What the task requires — Write out the data exactly, every line included.

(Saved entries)
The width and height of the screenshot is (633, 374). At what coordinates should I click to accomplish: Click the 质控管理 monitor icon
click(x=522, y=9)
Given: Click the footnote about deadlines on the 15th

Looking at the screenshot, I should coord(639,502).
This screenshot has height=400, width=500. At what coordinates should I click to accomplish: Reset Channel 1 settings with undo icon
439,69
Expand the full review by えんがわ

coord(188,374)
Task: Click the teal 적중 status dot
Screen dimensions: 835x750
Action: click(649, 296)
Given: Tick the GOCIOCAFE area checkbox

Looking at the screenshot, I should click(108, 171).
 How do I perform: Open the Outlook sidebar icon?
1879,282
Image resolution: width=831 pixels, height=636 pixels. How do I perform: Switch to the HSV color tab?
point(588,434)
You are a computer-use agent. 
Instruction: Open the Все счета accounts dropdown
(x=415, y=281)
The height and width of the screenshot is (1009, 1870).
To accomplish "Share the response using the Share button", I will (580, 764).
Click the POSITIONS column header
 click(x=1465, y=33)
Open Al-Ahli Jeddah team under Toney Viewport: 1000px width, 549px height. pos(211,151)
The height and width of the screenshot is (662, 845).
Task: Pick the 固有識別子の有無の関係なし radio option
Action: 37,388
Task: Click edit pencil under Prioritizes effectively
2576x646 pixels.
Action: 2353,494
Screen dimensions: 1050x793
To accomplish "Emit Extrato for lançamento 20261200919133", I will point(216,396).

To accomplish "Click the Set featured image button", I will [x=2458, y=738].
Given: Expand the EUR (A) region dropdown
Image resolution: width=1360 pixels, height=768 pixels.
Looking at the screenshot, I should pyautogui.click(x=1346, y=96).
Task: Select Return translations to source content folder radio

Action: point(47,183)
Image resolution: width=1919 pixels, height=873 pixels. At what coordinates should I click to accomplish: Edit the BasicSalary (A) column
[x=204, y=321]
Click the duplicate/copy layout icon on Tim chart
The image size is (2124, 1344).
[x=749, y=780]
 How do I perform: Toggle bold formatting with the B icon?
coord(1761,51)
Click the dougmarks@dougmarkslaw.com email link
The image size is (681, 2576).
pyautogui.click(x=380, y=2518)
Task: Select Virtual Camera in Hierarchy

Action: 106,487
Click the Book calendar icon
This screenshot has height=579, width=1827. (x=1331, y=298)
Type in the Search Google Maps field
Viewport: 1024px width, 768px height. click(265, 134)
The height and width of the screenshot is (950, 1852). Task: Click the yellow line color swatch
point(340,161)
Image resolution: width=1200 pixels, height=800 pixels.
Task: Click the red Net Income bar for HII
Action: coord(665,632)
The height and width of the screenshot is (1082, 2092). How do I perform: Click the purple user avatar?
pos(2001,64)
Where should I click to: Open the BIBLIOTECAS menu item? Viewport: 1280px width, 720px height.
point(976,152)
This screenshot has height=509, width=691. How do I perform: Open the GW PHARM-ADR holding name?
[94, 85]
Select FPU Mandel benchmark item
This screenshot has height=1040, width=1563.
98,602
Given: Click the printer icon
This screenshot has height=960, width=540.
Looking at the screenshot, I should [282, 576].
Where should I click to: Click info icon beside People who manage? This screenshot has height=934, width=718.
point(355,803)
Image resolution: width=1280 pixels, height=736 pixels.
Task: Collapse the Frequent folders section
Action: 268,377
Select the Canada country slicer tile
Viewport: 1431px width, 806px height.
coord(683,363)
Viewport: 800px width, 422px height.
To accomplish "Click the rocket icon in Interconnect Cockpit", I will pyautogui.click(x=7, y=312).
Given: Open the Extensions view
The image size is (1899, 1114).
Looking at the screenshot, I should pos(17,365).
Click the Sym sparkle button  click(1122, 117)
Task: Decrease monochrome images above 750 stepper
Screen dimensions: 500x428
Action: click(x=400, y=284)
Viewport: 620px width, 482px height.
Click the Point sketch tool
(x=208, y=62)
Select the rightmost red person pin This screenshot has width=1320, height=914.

Output for this exercise —
The width and height of the screenshot is (633, 374). At what coordinates should I click to accomplish: Click the 质控管理 monitor icon
click(x=522, y=9)
Given: Click the footnote about deadlines on the 15th

Looking at the screenshot, I should coord(639,502).
This screenshot has height=400, width=500. At what coordinates should I click to accomplish: Reset Channel 1 settings with undo icon
439,69
Expand the full review by えんがわ

coord(188,374)
Task: Click the teal 적중 status dot
Screen dimensions: 835x750
Action: click(649, 296)
Given: Tick the GOCIOCAFE area checkbox

Looking at the screenshot, I should click(108, 171).
 How do I perform: Open the Outlook sidebar icon?
1879,282
Image resolution: width=831 pixels, height=636 pixels. How do I perform: Switch to the HSV color tab?
point(588,434)
You are a computer-use agent. 
Instruction: Open the Все счета accounts dropdown
(x=415, y=281)
The height and width of the screenshot is (1009, 1870).
To accomplish "Share the response using the Share button", I will (580, 764).
Click the POSITIONS column header
 click(x=1465, y=33)
Open Al-Ahli Jeddah team under Toney Viewport: 1000px width, 549px height. pos(211,151)
The height and width of the screenshot is (662, 845).
Task: Pick the 固有識別子の有無の関係なし radio option
Action: 37,388
Task: Click edit pencil under Prioritizes effectively
2576x646 pixels.
Action: 2353,494
Screen dimensions: 1050x793
To accomplish "Emit Extrato for lançamento 20261200919133", I will point(216,396).

To accomplish "Click the Set featured image button", I will [x=2458, y=738].
Given: Expand the EUR (A) region dropdown
Image resolution: width=1360 pixels, height=768 pixels.
Looking at the screenshot, I should pyautogui.click(x=1346, y=96).
Task: Select Return translations to source content folder radio

Action: point(47,183)
Image resolution: width=1919 pixels, height=873 pixels. At what coordinates should I click to accomplish: Edit the BasicSalary (A) column
[x=204, y=321]
Click the duplicate/copy layout icon on Tim chart
The image size is (2124, 1344).
[x=749, y=780]
 How do I perform: Toggle bold formatting with the B icon?
coord(1761,51)
Click the dougmarks@dougmarkslaw.com email link
The image size is (681, 2576).
pyautogui.click(x=380, y=2518)
Task: Select Virtual Camera in Hierarchy

Action: 106,487
Click the Book calendar icon
This screenshot has height=579, width=1827. (x=1331, y=298)
Type in the Search Google Maps field
Viewport: 1024px width, 768px height. click(265, 134)
The height and width of the screenshot is (950, 1852). Task: Click the yellow line color swatch
point(340,161)
Image resolution: width=1200 pixels, height=800 pixels.
Task: Click the red Net Income bar for HII
Action: coord(665,632)
The height and width of the screenshot is (1082, 2092). How do I perform: Click the purple user avatar?
pos(2001,64)
Where should I click to: Open the BIBLIOTECAS menu item? Viewport: 1280px width, 720px height.
point(976,152)
This screenshot has height=509, width=691. How do I perform: Open the GW PHARM-ADR holding name?
[94, 85]
Select FPU Mandel benchmark item
This screenshot has height=1040, width=1563.
98,602
Given: Click the printer icon
This screenshot has height=960, width=540.
Looking at the screenshot, I should [282, 576].
Where should I click to: Click info icon beside People who manage? This screenshot has height=934, width=718.
point(355,803)
Image resolution: width=1280 pixels, height=736 pixels.
Task: Collapse the Frequent folders section
Action: 268,377
Select the Canada country slicer tile
Viewport: 1431px width, 806px height.
coord(683,363)
Viewport: 800px width, 422px height.
To accomplish "Click the rocket icon in Interconnect Cockpit", I will pyautogui.click(x=7, y=312).
Given: Open the Extensions view
The image size is (1899, 1114).
Looking at the screenshot, I should pos(17,365).
Click the Sym sparkle button  click(1122, 117)
Task: Decrease monochrome images above 750 stepper
Screen dimensions: 500x428
Action: click(x=400, y=284)
Viewport: 620px width, 482px height.
Click the Point sketch tool
(x=208, y=62)
Select the rightmost red person pin This screenshot has width=1320, height=914.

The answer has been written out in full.